▼

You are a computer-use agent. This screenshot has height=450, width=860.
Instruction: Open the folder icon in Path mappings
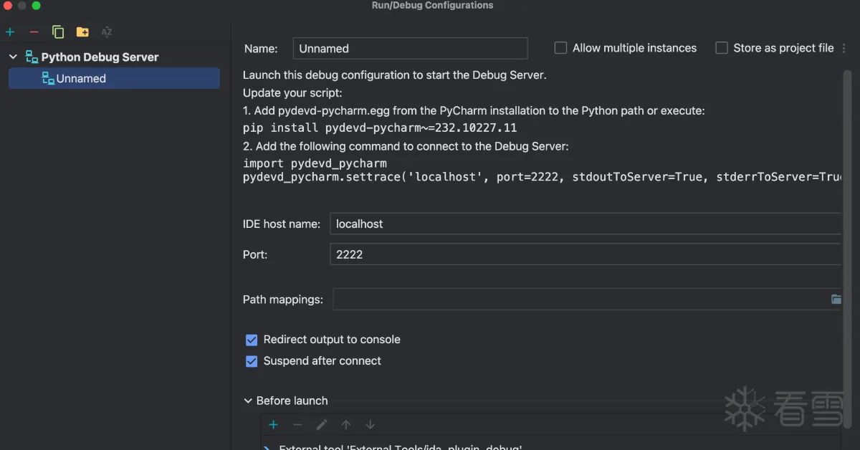(x=836, y=300)
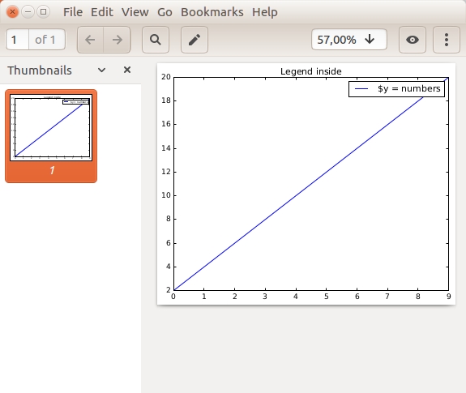Expand the Thumbnails sidebar mode chevron
This screenshot has width=466, height=393.
101,70
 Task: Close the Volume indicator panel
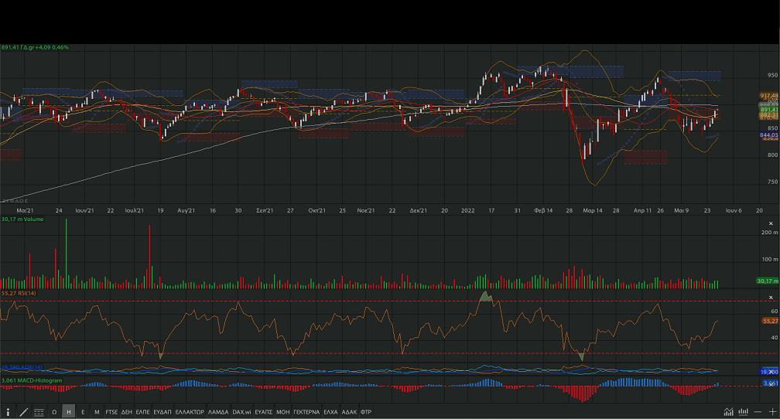pos(770,220)
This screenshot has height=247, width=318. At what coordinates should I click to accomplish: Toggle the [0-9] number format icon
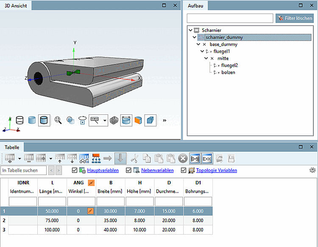point(195,158)
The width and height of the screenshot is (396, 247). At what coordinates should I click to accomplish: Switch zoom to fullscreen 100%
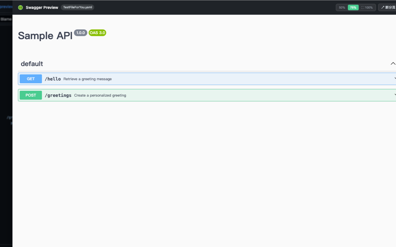pos(367,7)
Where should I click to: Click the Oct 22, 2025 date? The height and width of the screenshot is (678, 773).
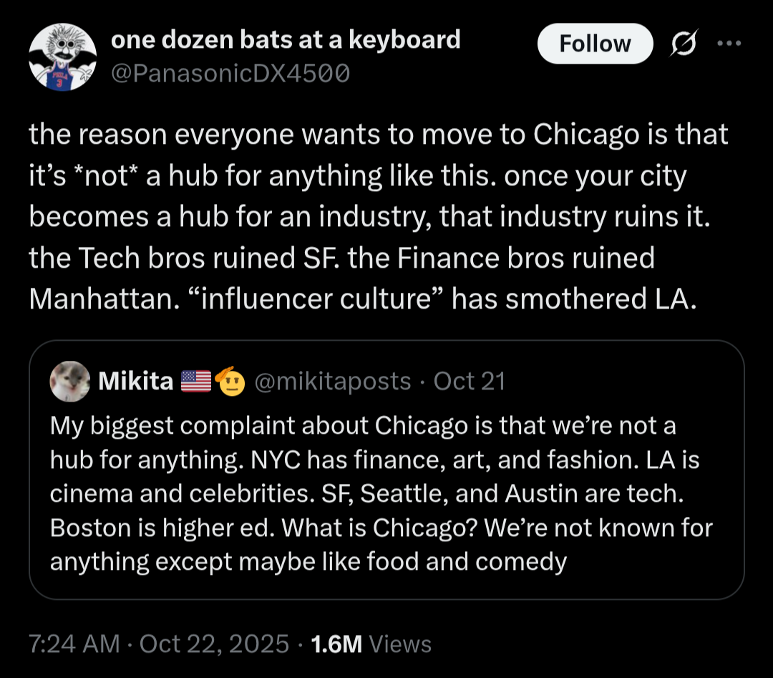(214, 644)
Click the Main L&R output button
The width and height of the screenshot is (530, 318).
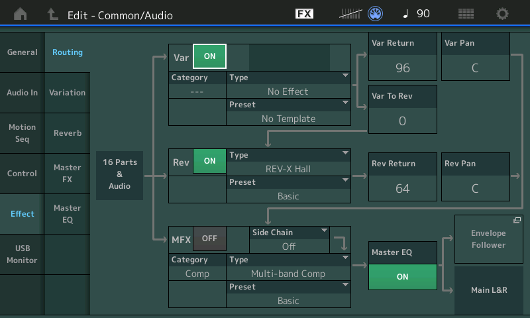(x=488, y=290)
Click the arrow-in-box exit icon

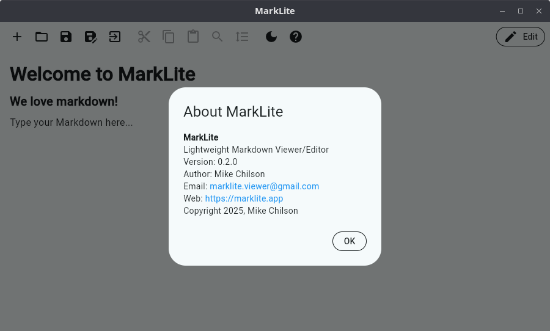(x=115, y=37)
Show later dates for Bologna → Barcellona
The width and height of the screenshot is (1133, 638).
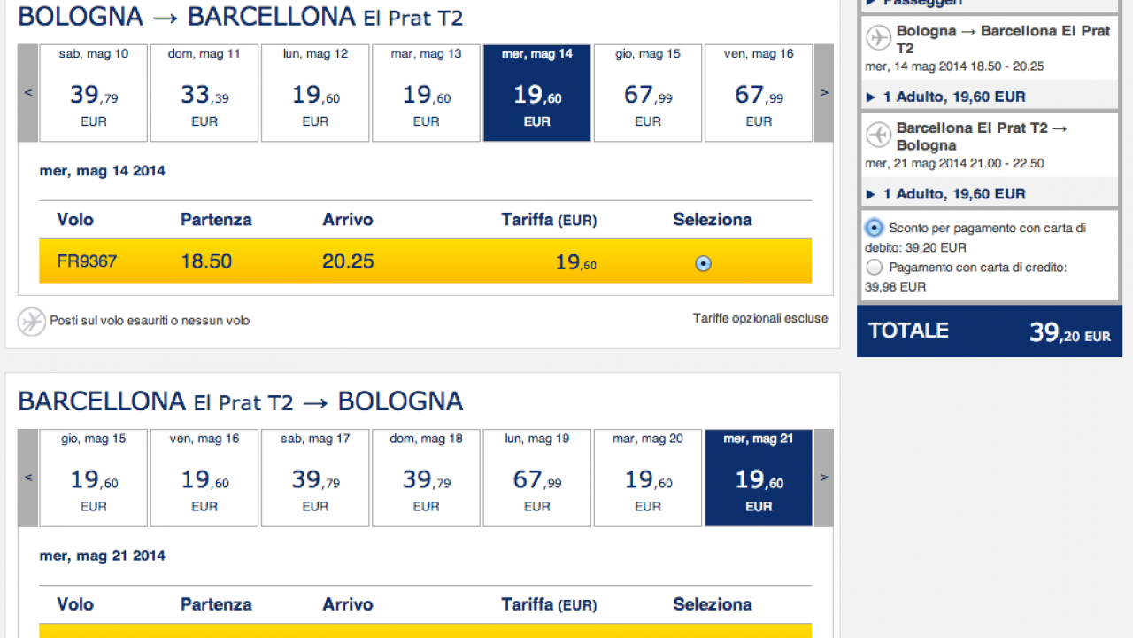824,93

▲

TASK ITEM: Could you repeat the listing above exactly, omitting its pictures?

RESULT OF THE TASK:
You are a computer-use agent. This screenshot has height=450, width=860.
Instruction: Open the folder icon in Path mappings
(x=836, y=300)
Expand the Thumbnails sidebar mode chevron
This screenshot has width=466, height=393.
101,70
 Task: Close the Volume indicator panel
pos(770,220)
This screenshot has height=247, width=318. At what coordinates should I click to accomplish: Toggle the [0-9] number format icon
point(195,158)
The width and height of the screenshot is (396, 247). At what coordinates should I click to accomplish: Switch zoom to fullscreen 100%
pos(367,7)
Where should I click to: Click the Oct 22, 2025 date? The height and width of the screenshot is (678, 773).
(214, 644)
Click the Main L&R output button
The width and height of the screenshot is (530, 318).
(x=488, y=290)
Click the arrow-in-box exit icon

(x=115, y=37)
Show later dates for Bologna → Barcellona
The width and height of the screenshot is (1133, 638).
824,93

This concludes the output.